__Data to use__.
───

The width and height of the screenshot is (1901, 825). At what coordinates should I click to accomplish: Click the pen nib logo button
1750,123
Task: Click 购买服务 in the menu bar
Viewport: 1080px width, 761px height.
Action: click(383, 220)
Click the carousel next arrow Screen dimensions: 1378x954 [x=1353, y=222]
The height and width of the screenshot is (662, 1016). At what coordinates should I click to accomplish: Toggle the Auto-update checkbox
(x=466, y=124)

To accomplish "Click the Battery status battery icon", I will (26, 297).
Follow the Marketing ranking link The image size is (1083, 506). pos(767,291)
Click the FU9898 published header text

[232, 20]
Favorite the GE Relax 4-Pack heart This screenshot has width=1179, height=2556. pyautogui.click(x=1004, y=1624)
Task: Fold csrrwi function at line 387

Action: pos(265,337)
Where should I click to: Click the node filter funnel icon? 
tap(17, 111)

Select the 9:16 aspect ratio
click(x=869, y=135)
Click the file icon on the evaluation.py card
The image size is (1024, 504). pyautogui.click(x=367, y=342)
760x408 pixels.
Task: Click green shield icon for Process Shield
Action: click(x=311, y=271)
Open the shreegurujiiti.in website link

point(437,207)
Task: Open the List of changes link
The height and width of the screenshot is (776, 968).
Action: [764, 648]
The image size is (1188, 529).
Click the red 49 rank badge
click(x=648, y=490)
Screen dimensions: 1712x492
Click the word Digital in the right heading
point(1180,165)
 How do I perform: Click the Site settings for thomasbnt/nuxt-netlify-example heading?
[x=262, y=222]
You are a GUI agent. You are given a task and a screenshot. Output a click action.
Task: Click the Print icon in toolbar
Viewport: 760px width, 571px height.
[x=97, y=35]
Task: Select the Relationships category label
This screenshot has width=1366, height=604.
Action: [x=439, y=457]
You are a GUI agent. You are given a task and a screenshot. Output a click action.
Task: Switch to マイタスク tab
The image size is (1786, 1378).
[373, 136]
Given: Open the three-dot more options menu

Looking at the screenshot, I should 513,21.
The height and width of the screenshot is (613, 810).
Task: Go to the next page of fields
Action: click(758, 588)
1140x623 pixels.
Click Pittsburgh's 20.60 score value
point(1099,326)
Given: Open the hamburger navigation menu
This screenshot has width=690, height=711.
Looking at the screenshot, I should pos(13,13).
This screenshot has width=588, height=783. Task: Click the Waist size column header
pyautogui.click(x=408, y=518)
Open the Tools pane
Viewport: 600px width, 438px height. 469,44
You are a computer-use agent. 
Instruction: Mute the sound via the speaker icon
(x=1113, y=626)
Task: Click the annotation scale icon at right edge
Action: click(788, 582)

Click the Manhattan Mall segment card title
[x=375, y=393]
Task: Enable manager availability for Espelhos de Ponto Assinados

───

__What you will do__.
Gather from the data above every line with the string "dimensions".

__Result__.
Click the carousel next arrow Screen dimensions: 1378x954 [x=1353, y=222]
Screen dimensions: 1712x492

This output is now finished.